For the first time, they survived ice-laden clouds for a total of 80 flight hours when they were launched from Svalbard this month in an ongoing project to measure pollution in the Arctic.
The balloons record standard meteorological data, such as wind speed, temperature, air pressure and humidity. In the future, scientists will use chemical sensors to detect how air chemistry changes during transport through the atmosphere. Understanding air chemistry changes is important because it affects the way pollutants, particularly mercury, are spread. The data are compared with existing dispersion models to test their accuracy.
Anthropogenic pollutants from Europe and black carbon from the smoke of boreal forest fires in Russia and eastern Europe are drifting to the Arctic, where they can then be deposited on the snow and ice. That changes the extent to which snow and ice reflect heat back into the atmosphere. Because the snow becomes darker, it absorbs more heat from the sun.

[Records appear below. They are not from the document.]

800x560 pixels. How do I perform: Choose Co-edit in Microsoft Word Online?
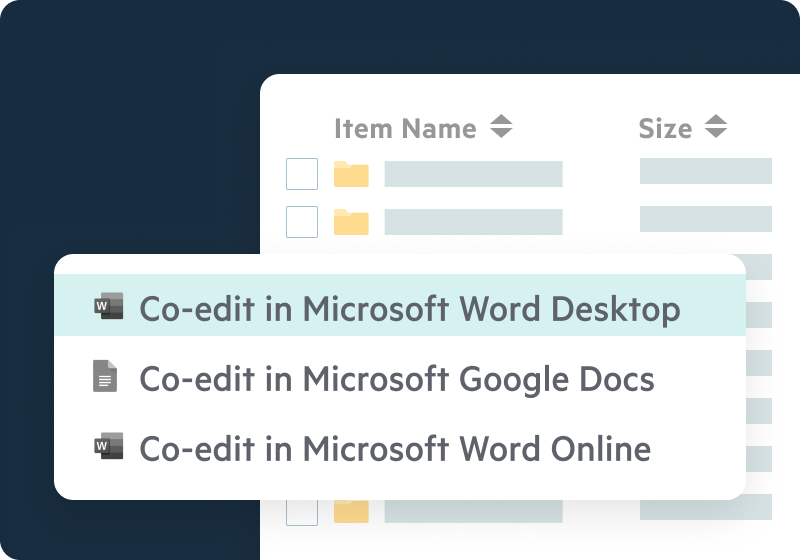tap(394, 448)
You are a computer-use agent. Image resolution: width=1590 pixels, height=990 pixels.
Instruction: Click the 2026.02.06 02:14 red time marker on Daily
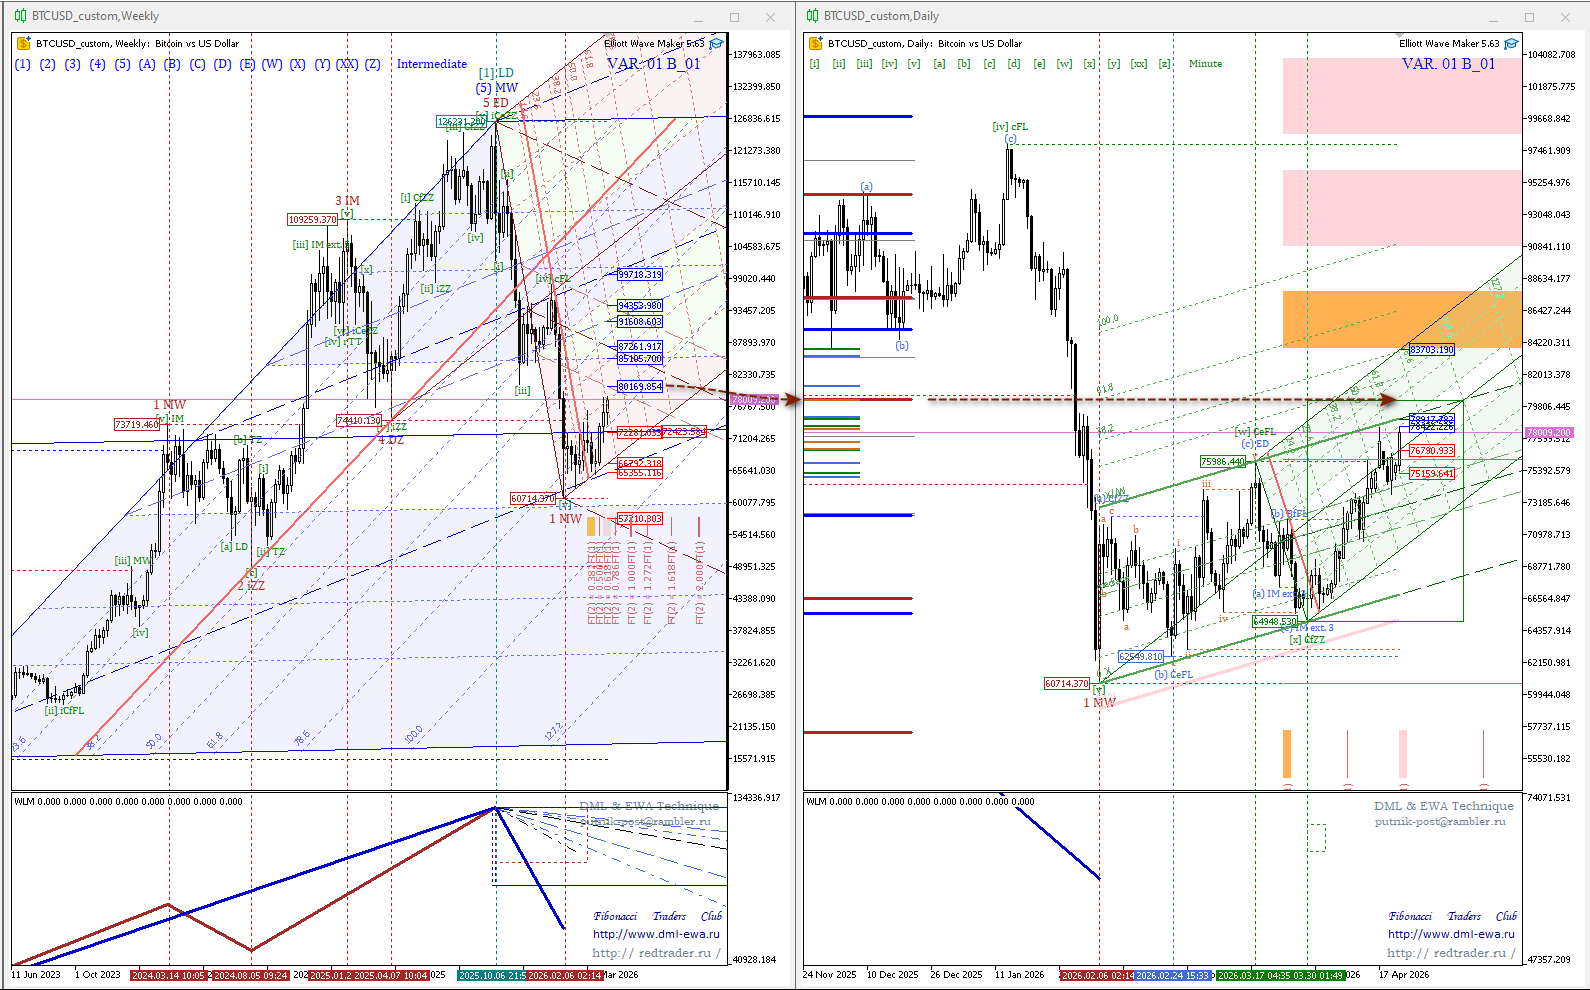[x=1097, y=975]
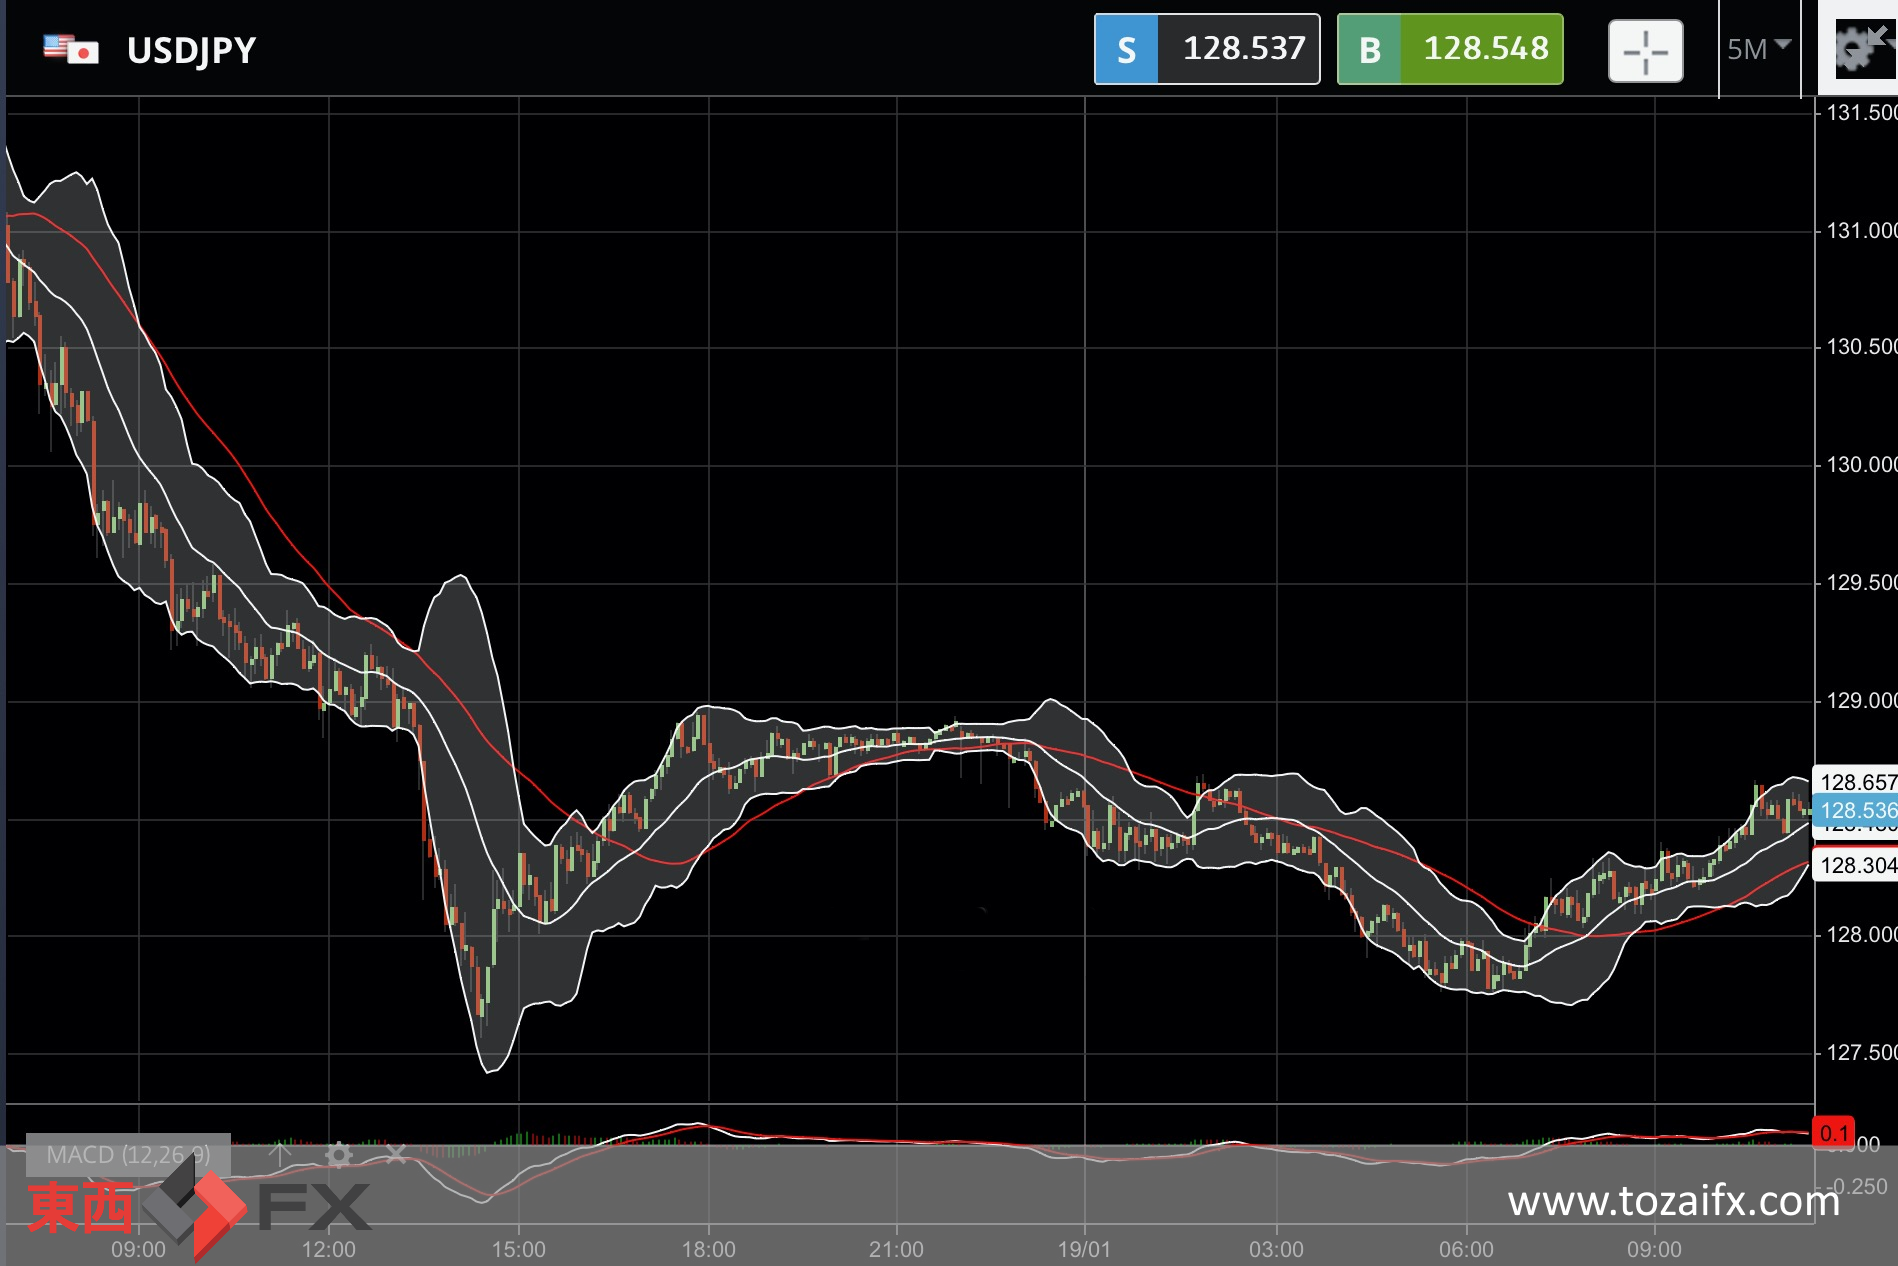Open the 5M timeframe dropdown

tap(1758, 49)
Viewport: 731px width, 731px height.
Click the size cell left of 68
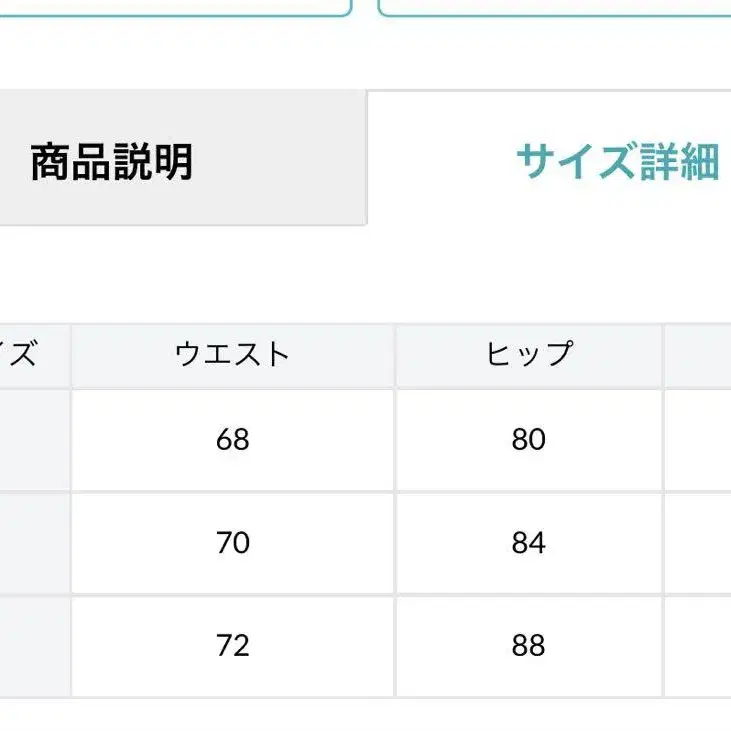click(x=34, y=440)
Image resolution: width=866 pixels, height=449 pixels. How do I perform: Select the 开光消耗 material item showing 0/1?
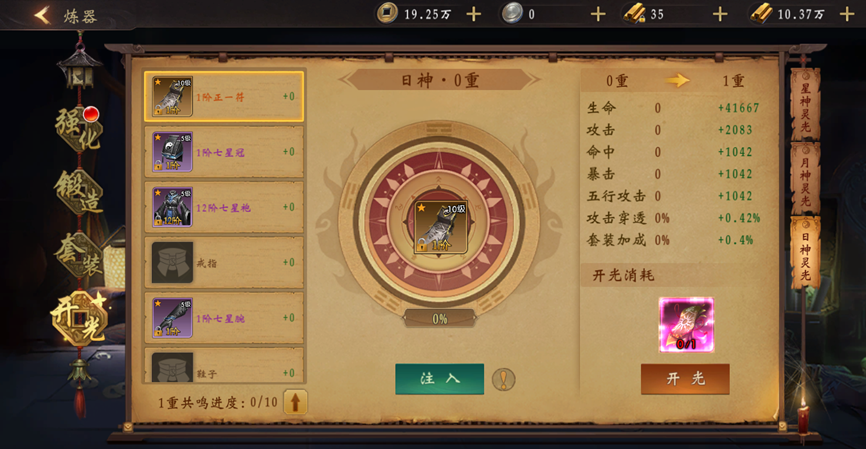click(686, 325)
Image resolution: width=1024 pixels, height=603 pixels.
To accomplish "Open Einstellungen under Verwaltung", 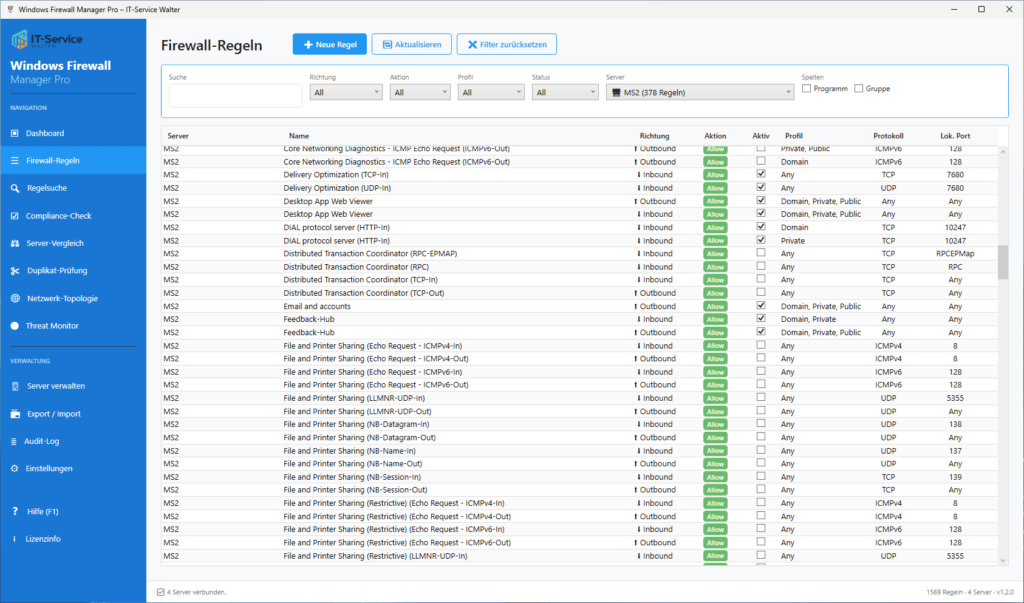I will [x=58, y=468].
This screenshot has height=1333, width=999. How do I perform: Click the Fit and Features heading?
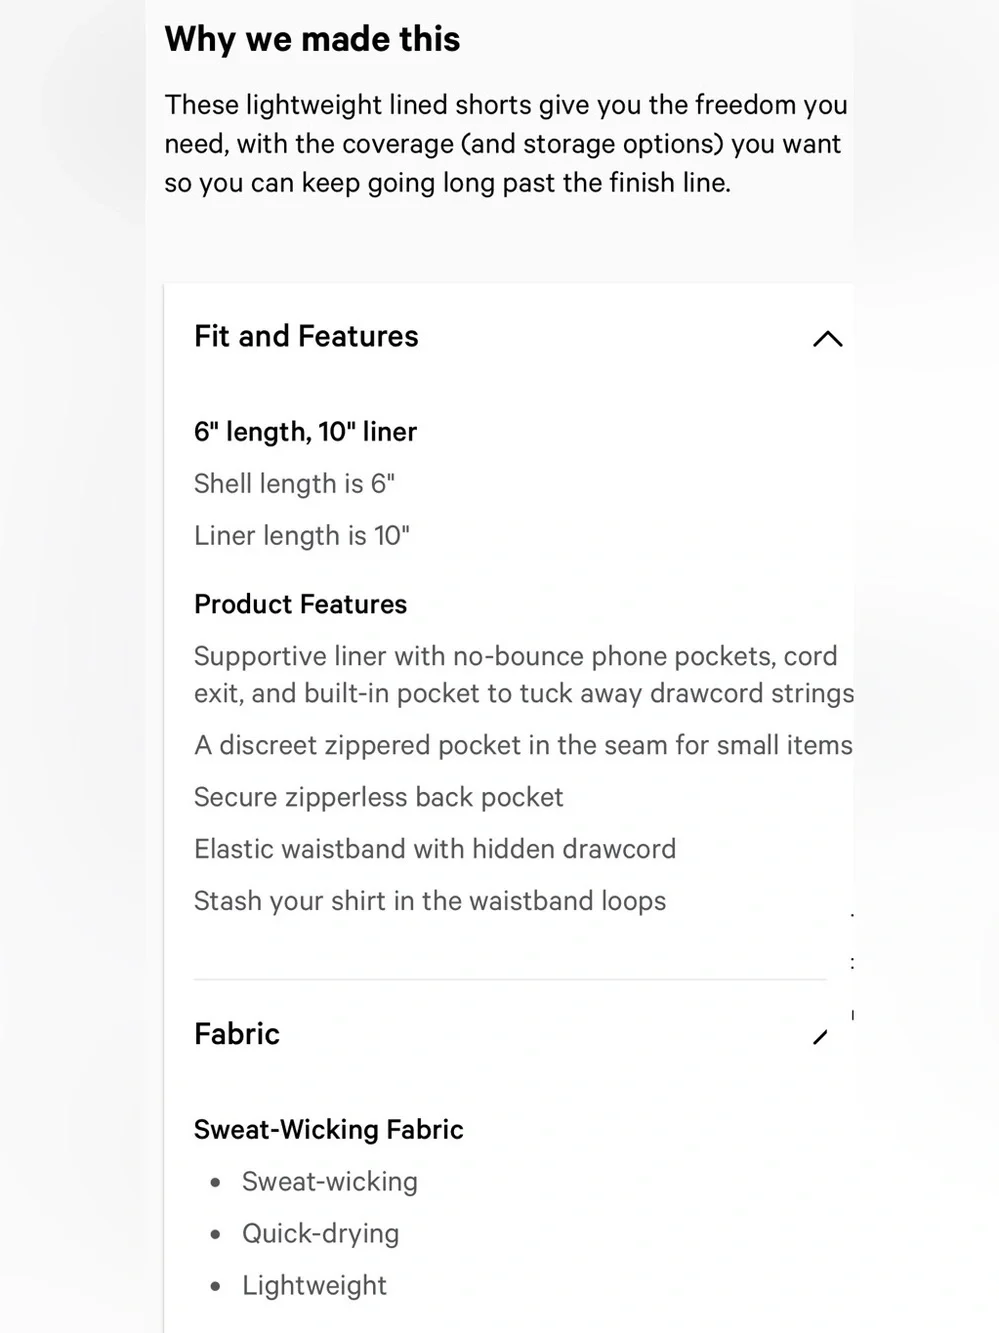coord(306,336)
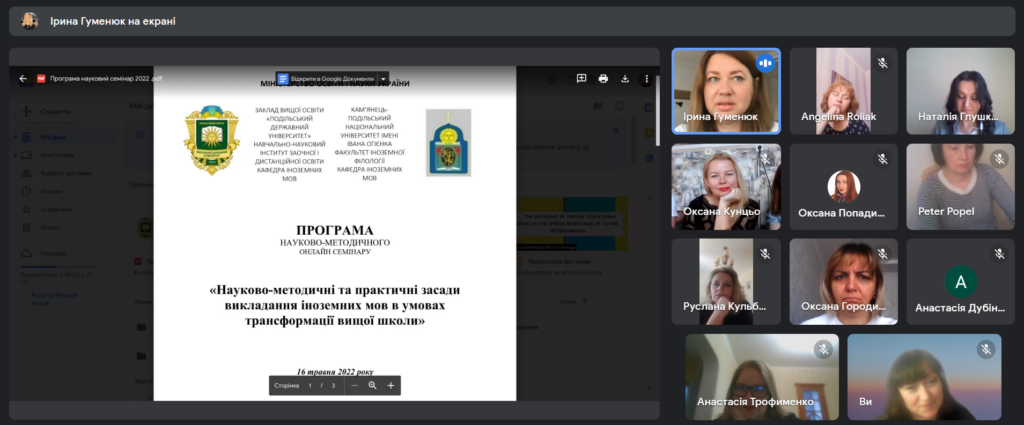Click the muted mic icon on the Ви tile
This screenshot has width=1024, height=425.
[986, 349]
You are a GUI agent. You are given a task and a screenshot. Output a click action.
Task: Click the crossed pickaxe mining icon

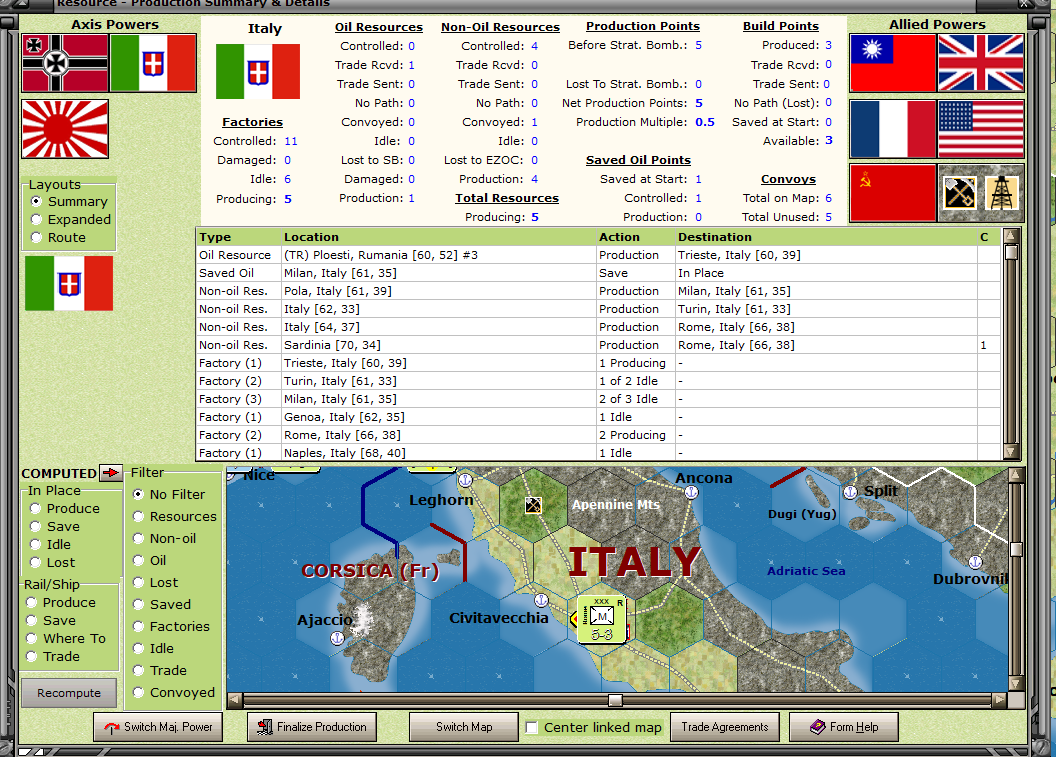(959, 193)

With less snow and ice cover, more heat is absorbed, which then creates a positive feedback system that causes more warming. Greater snow and ice cover have the opposite effect.
It is not yet clear what effect pollutants will have on this feedback system, known as the albedo effect. That work will be important as shipping traffic increases in the Arctic Ocean and surrounding seas.
The work is done through a collaboration between Paul Voss, Andreas Stohl, Lars R. Hole and researchers at the Norwegian Institute for Air Research (NILU) that began during International Polar Year in 2009. Their ongoing project in Svalbard began last year and is headed by Hole at the Norwegian meteorological institute.
Last August, the balloons were launched from Svalbard to see how much carbon dioxide can be found in various levels of the atmosphere.
The balloons, which were developed by Voss at Smith College in the U.S., consist of two chambers. Helium is pumped in and out of the inner chamber to control the balloon’s altitude, while a tiny battery-powered gizmo no heavier than 350 grams contains a GPS receiver and sensors.
Operators communicate with the balloons via emails that alter an algorithm, which in turn controls the altitude. Using GPS, operators can track where the balloons are at all times. The balloons send measurements back to laboratories as email attachments.
The payload in the balloon with Communication and navigation devices. Photo: Anniken Mentzoni
Unlike most weather balloons, the CMETs can remain in the air for hours at a time and take measurements from various altitudes. They also float along with wind currents, whereas weather balloons used regularly in Svalbard can only rise in one straight line until they pop, explains Anniken Menzoni, an M.Sc. student at the University of Oslo who is using the balloons for her field work. The data they gather will help her test models that predict how pollutants are dispersed.
-The models are just equations that are solved for-hopefully-the best results, says Menzoni.
The balloons, on the other hand, test pollutant dispersion in real-time.
Hole says the balloons could also be used to test models that predict how volcanic plumes will spread. By launching them during or immediately after a volcanic eruption, they can follow the direction of the volcanic plumes and their data can then be compared with the results of the models “to see if the ash if flying in the direction the models tell us.”
The CMETs were launched from Svalbard in 2007, but ice in the atmosphere weighed them down. They had a more successful launch last fall, and this year for the first time, the CMETs took measurements continuously for longer periods of time.
-This continuous soundings gather an enormous amount of information on the structure of the atmosphere - this has never been done before as far as I know, Voss said in an email.